** Text shown **
§ §

20. The detection reagent according to claim 15, comprising one or more of the aforementioned specific antibodies, and further comprising a modified antibody against at least one of the aforementioned specific antibodies.

21. The detection reagent according to claim 15, wherein the specific antibody comprises a first specific antibody and a second specific antibody, and the modified antibody comprises a modified antibody of at least one of the first specific antibody and the second specific antibody.

22. The detection reagent according to claim 15, wherein the specific antibody is an intact antibody or a fragment antibody containing a binding site with the target antigen.

23. The detection reagent according to claim 15, wherein the detection reagent is a reagent based on a homogeneous method or a heterogeneous method.

24. The detection reagent according to claim 15, wherein at least one of the specific antibodies is bound to an insoluble carrier or is labeled with a labeling agent.

25. The detection reagent according to claim 24, wherein the insoluble carrier is latex particles, gold colloid, magnetic particles, a well-shaped plate, or a porous membrane.

26. A detection reagent kit for detecting a target antigen in a sample using a specific antibody that specifically binds to the antigen, comprising reagents (1) and (2), characterized in that at least one of reagents (1) or (2) contains a modified antibody which is modified by a mutation in which 1 to 20 amino acids are substituted or deleted, or 1 to 20 amino acids are added, in the variable region of the L chain and / or H chain of the specific antibody, and which has a lower reactivity to the target antigen than the specific antibody. (1) Reagents containing buffer (2) Reagents containing specific antibodies

27. A detection reagent kit for detecting a target antigen in a sample using a specific antibody that specifically binds to the antigen, comprising reagents (1) and (2), characterized in that (1) includes a modified antibody which is modified by a mutation in which 1 to 20 amino acids are substituted or deleted, or 1 to 20 amino acids are added, in the variable region of the L chain and / or H chain of the specific antibody, and which has a lower reactivity to the target antigen than the specific antibody. (1) Reagents containing buffer (2) Reagents containing specific antibodies

28. A method for suppressing non-specific reactions in a method for detecting a target antigen, characterized by using in combination a specific antibody that specifically binds to the target antigen in a sample, and a modified antibody that is modified by a mutation in which 1 to 20 amino acids are substituted or deleted, or 1 to 20 amino acids are added, in the variable region of the L chain and / or H chain of the specific antibody, and whose reactivity to the target antigen is lower than that of the specific antibody.

29. A non-specific reaction inhibitor, which is used together with a specific antibody that specifically binds to a target antigen in a sample, and whose active ingredient is an antibody that is modified by a mutation in which 1 to 20 amino acids are substituted or deleted, or 1 to 20 amino acids are added, in the variable region of the L chain and / or H chain of the specific antibody, and whose reactivity to the target antigen is lower than that of the specific antibody.

30. An antibody used in conjunction with a specific antibody that specifically binds to a target antigen in a sample, wherein the specific antibody is modified by a mutation in which 1 to 20 amino acids are substituted or deleted, or 1 to 20 amino acids are added, in the variable region of the L chain and / or H chain, and its reactivity to the target antigen is lower than that of the specific antibody.

31. The antibody according to claim 30, wherein the reactivity of the modified antibody to the target antigen is 50% or less compared to the reactivity of the specific antibody to the target antigen.

32. The antibody according to claim 30, characterized in that it inhibits the binding of the specific antibody, which specifically binds to the target antigen in the sample, to a non-specific factor.

33. The antibody according to claim 30, characterized in that it binds to a non-specific factor for the specific antibody that specifically binds to the target antigen in the sample.

§ §

** The data **

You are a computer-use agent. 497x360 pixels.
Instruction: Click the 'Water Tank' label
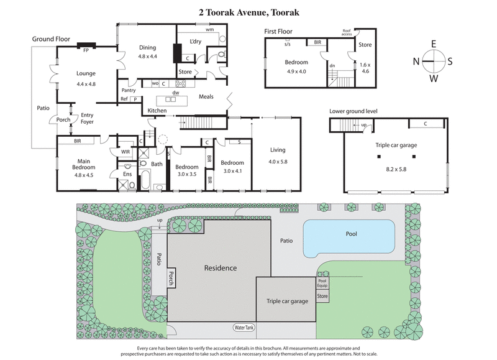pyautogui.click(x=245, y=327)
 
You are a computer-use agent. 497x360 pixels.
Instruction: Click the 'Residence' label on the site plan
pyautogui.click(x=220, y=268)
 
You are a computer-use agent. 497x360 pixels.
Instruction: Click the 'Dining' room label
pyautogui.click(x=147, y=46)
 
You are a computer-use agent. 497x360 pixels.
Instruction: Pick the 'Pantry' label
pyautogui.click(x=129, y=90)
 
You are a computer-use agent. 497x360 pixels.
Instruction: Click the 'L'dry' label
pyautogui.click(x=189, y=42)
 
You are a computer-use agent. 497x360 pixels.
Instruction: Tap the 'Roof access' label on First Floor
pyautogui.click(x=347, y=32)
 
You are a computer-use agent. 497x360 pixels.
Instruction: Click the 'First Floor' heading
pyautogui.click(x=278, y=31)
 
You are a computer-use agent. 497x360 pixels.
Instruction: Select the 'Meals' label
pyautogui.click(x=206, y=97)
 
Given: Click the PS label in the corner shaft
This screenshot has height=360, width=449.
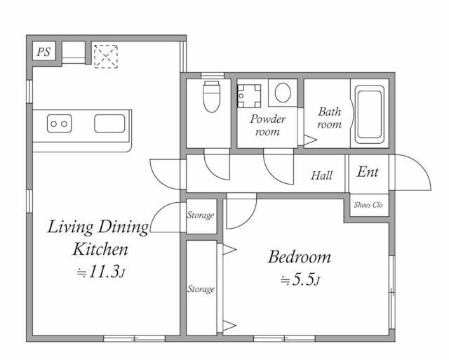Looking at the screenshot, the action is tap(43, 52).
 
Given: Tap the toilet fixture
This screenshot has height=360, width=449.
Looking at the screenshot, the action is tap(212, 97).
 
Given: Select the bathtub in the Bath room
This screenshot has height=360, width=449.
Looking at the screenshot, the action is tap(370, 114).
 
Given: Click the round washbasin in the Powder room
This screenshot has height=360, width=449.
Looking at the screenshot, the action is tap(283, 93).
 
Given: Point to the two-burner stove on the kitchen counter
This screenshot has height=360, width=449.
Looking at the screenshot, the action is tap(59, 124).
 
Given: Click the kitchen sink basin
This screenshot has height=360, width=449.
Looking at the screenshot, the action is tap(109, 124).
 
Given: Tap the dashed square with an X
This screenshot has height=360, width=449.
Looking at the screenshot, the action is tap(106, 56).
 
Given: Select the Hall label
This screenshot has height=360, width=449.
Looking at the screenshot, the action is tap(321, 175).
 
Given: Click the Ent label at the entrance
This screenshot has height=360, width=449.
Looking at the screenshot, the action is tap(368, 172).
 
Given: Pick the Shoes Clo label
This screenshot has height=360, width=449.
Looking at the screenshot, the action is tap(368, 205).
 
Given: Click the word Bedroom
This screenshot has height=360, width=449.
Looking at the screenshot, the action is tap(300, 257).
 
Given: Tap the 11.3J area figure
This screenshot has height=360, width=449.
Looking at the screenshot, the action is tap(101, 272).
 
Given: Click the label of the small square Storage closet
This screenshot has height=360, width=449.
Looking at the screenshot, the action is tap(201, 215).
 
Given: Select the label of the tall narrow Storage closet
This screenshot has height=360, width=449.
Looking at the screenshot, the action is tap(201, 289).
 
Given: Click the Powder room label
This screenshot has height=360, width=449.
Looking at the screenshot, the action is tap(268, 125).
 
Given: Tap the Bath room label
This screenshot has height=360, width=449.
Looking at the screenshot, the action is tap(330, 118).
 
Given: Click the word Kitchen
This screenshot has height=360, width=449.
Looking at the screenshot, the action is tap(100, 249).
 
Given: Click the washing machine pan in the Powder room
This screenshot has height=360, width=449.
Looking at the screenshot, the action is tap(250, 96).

§ §

** Exercise aim **
From the patent claims above, copy word for word the passage starting with "21. The detection" and going on through "second specific antibody.".

** Exercise response **
21. The detection reagent according to claim 15, wherein the specific antibody comprises a first specific antibody and a second specific antibody, and the modified antibody comprises a modified antibody of at least one of the first specific antibody and the second specific antibody.